CVE-2023-47852: 
WordPress vulnerability analysis and mitigation

A SQL Injection vulnerability was discovered in the Link Whisper Free WordPress plugin, identified as CVE-2023-47852. The vulnerability affects versions up to and including 0.6.5 of the plugin. The issue was first reported on October 19, 2023, and publicly disclosed on November 20, 2023. This security flaw stems from insufficient escaping of user-supplied parameters and inadequate preparation of SQL queries (WPScan, Patchstack).

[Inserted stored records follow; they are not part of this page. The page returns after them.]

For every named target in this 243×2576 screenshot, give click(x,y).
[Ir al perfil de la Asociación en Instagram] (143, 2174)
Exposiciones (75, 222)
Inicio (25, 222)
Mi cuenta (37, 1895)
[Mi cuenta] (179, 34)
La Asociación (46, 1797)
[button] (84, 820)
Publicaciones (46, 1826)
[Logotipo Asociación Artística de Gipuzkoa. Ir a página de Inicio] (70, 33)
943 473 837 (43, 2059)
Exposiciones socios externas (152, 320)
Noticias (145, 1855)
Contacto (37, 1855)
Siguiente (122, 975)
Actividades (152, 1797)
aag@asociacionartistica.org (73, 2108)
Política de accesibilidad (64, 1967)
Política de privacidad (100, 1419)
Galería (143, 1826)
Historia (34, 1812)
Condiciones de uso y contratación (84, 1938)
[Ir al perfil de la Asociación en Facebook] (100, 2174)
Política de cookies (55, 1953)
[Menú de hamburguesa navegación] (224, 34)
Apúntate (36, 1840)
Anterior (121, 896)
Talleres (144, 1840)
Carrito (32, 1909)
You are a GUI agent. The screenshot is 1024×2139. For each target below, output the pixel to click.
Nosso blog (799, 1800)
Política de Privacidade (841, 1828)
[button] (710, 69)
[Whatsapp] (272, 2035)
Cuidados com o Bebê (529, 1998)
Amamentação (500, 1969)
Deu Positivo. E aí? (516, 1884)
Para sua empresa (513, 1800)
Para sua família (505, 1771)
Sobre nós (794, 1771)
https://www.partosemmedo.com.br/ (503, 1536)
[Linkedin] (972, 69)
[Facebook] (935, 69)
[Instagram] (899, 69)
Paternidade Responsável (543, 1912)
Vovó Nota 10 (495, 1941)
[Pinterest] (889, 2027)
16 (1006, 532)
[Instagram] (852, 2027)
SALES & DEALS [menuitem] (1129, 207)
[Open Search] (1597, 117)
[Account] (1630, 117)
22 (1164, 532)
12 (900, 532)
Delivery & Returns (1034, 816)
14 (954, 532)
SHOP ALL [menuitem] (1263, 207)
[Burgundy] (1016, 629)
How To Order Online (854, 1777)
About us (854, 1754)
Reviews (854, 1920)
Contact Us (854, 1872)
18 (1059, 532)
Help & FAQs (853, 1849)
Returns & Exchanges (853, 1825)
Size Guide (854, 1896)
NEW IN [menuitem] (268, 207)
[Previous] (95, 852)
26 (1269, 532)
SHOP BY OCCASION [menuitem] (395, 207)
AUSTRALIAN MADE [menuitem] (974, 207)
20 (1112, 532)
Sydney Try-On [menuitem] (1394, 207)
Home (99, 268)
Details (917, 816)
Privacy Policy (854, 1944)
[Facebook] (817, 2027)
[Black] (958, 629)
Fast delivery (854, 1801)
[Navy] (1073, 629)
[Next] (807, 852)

The vulnerability is classified as CWE-89 (Improper Neutralization of Special Elements used in an SQL Command). It received varying CVSS scores from different sources: NIST assigned a CVSS v3.1 base score of 7.2 (High), while Patchstack rated it at 8.5 (High) with a vector string of CVSS:3.1/AV:N/AC:L/PR:L/UI:N/S:C/C:H/I:N/A:L. The vulnerability allows authenticated attackers with contributor-level access or higher to append additional SQL queries to existing ones (NVD, WPScan).

The vulnerability enables malicious actors to directly interact with the database, potentially leading to unauthorized access to sensitive information. The attack requires authentication at the contributor level or higher, which somewhat limits its potential impact (Patchstack).

The vulnerability has been patched in version 0.6.6 of the Link Whisper Free plugin. Users are advised to update to version 0.6.6 or later to remediate the vulnerability. Patchstack users have the option to enable auto-updates for vulnerable plugins (Patchstack).